__TEXT EXCERPT__
Thought for the Week: Role models

Ian Kirk-Smith reflects on the impact of the Olympic and Paralympic Games

The Olympics and the Paralympics were more than just a defining chapter in the story of British sport. They raised important social issues, challenged perceptions and prompted reflection. ‘They were a tonic’, someone said to me, as if society had been ill and we were in need of a ‘pick me up’. It had been and we were.

Britain was struggling under a bleak cloud of economic recession. People also felt let down by many at the highest levels of society. Some leaders in finance, banking, politics and journalism had lost their moral compass and seemed ‘out of touch’ and remote. Collectively ‘under the weather’, we were offered the medicine of sport and the extensive media coverage had a healing effect: an ambitious and risky enterprise was validated, a people unified and a feeling of wellbeing promoted.

One of the most interesting aspects of the television coverage was that viewers were exposed, every day, to decent, extremely engaging, courteous, ordinary people. They were, of course, extraordinary in being elite Olympic and Paralympic athletes, but there was a sense in which the sportsmen and women, being interviewed before or after their events, seemed very much like the people who live on your street. They were not aloof. Their talent and dedication, of course, set them apart, but their constant presence on our screens had a cumulative, uplifting, effect.

Television has, in recent years, come to be something of a distorted mirror of society. More and more airtime seems given over to cynicism and celebrity – to people who crave their moment on the haunted fish tank. It is a world of odd role models – and values – and suddenly we had very different ones.

__RECORDED INFORMATION__

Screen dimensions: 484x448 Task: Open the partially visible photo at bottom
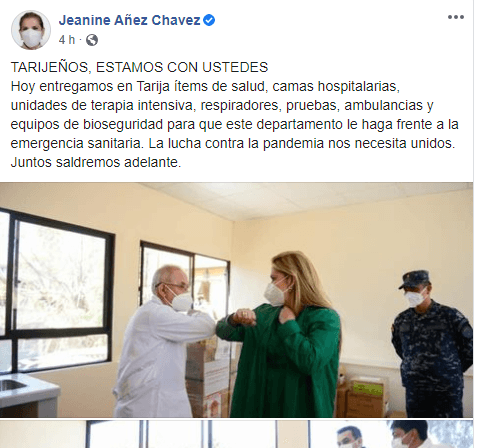point(236,434)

__WORK REQUIRED__
Continue the reflection on the 2012 Olympic and Paralympic Games from its final sentence, keeping its formal tone and its theme of role models.

__RESPONSE BOX__
The appearance of Olympic and Paralympic sportsmen and women on our screens really was a ‘tonic’. Their lack of pretention and genuine humility, the shrug of the shoulder when the words ‘sacrifices made’ and ‘bravery’ cropped up, and, most movingly, the sincerity and depth of gratitude given to those who had helped them on their journey was inspiring. The sordid headlines of early summer, which had reflected the uncertainties of our time and revealed the worst of human nature and behaviour, were banished from the front pages.

We now had the inspiring example of ordinary people – extraordinarily gifted ordinary people – being themselves: decent, modest, sometimes tongue-tied, down-to-earth and thankful. The way most people are. The sport was compelling and exhilarating; but the interviews gave us glimpses and insights into the best of human nature. It was refreshing. It is a pity we do not see it more often on the front pages of our newspapers and on our television screens. The values these sportsmen and women exemplified were so different from those of some bankers, journalists, politicians and celebrities; people who often seem distracted by a desire for money or status or fame.

This, for me, was the light that came through Britain, that people in July had waited for in cities, towns, villages and hamlets, that shone brightly in the Olympic arena and that will be carried on to Rio. This light is the symbol for a truth – an enduring, eternal, spiritual and positive truth that the Olympic and Paralympic athletes embodied – the innate goodness and enormous potential of every human being.